- Directed by: Moses Inwang
- Release date: 2023;
- Country: Nigeria

= Blood Vessel (2023 film) =

Nigerian thriller film

Blood Vessel is a Nigerian drama thriller film directed by Moses Inwang, and produced by Charles Okpaleke, Arafat Bello-Osagie, Roxanne Adekunle-Wright, and Agozie Ugwu. The film stars Dibor Adaobi and David Ezekiel as the main protagonists with Swanky JKA, Levi Chikere, Obinna Okenwa, and Sylvester Ekanem as supporting characters. The film was released to Netflix on December 8, 2023, to popular reception, maintaining its position on the Top 10 list for two consecutive weeks.
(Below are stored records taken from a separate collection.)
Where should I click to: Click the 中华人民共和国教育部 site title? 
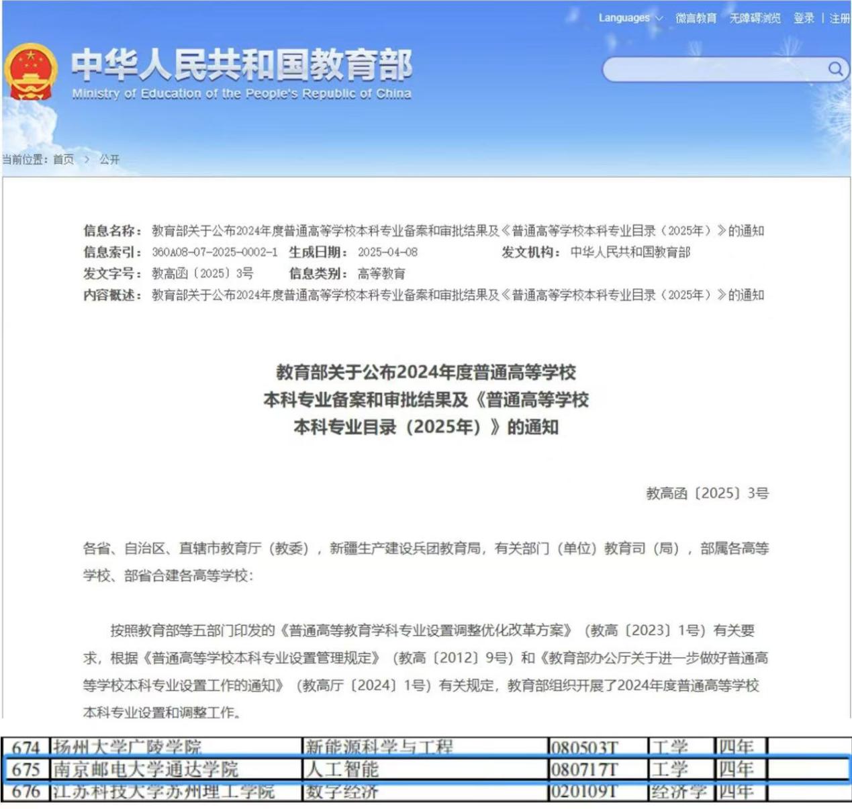242,65
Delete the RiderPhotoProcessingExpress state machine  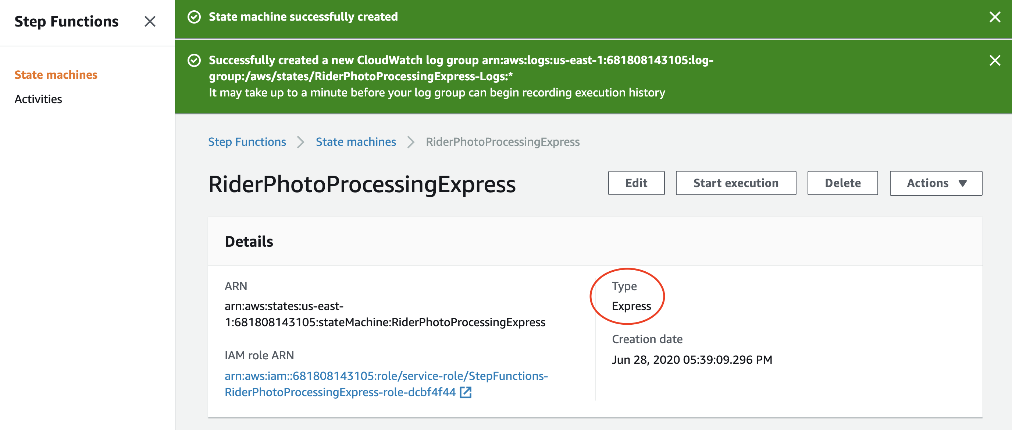click(842, 183)
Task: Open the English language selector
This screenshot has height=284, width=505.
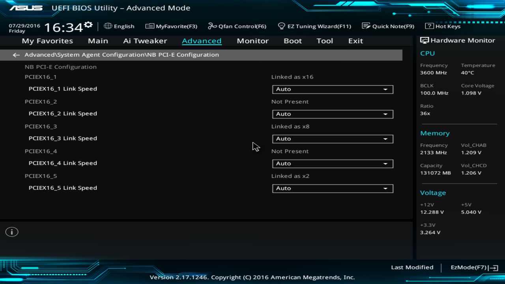Action: click(119, 26)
The film is the first Netflix film to use the Ijaw language extensively in its dialogue, and include an Ijaw language subtitle option as well.

==Synopsis==
Set against the backdrop of the Niger Delta oil conflict, six young people fleeing a town devastated by oil pollution and political unrest stow away on a ship laden with stolen crude oil and embark on a perilous journey across the Atlantic Ocean—not realizing the dangers that await. Trapped for days in a small hold, they eventually come face to face with a cruel Russian rogue captain and his men. As more and more of them are killed or tortured, the youngest of them, Abbey, manages to get out and fight to make it out alive.

==Cast==
- Dibor Adaobi as Oyinbrakemi
- David Ezekiel as Abbey
- Swanky JKA as Boma
- Levi Chikere as Degbe
- Obinna Okenwa as Olotu
- Sylvester Ekanem as Tekena
- Emmanuel Abanobi as Oyin's cousin
- Victor Akpan as Commander Kome
- Katerine Ataman as Anya
- Francis Duru as Pere
- Alexis Ebi as Bibi
- Pere Egbi as Captain Qudus
- Ovunda Ihunwo as Ogola
- Abraham Jehu as Bemeyi
- Bimbo Manuel as Ebiye
- Ebele Okaro-Onyiuke as Ebi
- Isioma Owere as Funembi
- Joy Success as Tamara
- Haillie Sumney as Tessi
- Norbert Young as Gesiye
- John Dumelo as Commander John
- Alex Budin as Igor
- Timi Clement as Larry

==Release==
Blood Vessel was released on Netflix on December 8, 2023, and became the most-watched film in the Non-English Film category by garnering 4.4 million views between December 11 and 17. The film had 8.8 million viewing watch hours, maintaining its position on the top 10 list for two consecutive weeks.

==Awards==
At the 2024 Africa Magic Viewers' Choice Awards, Blood Vessel won Best Sound Design for Gray Jones Ossai and Fisayo Adefolaju.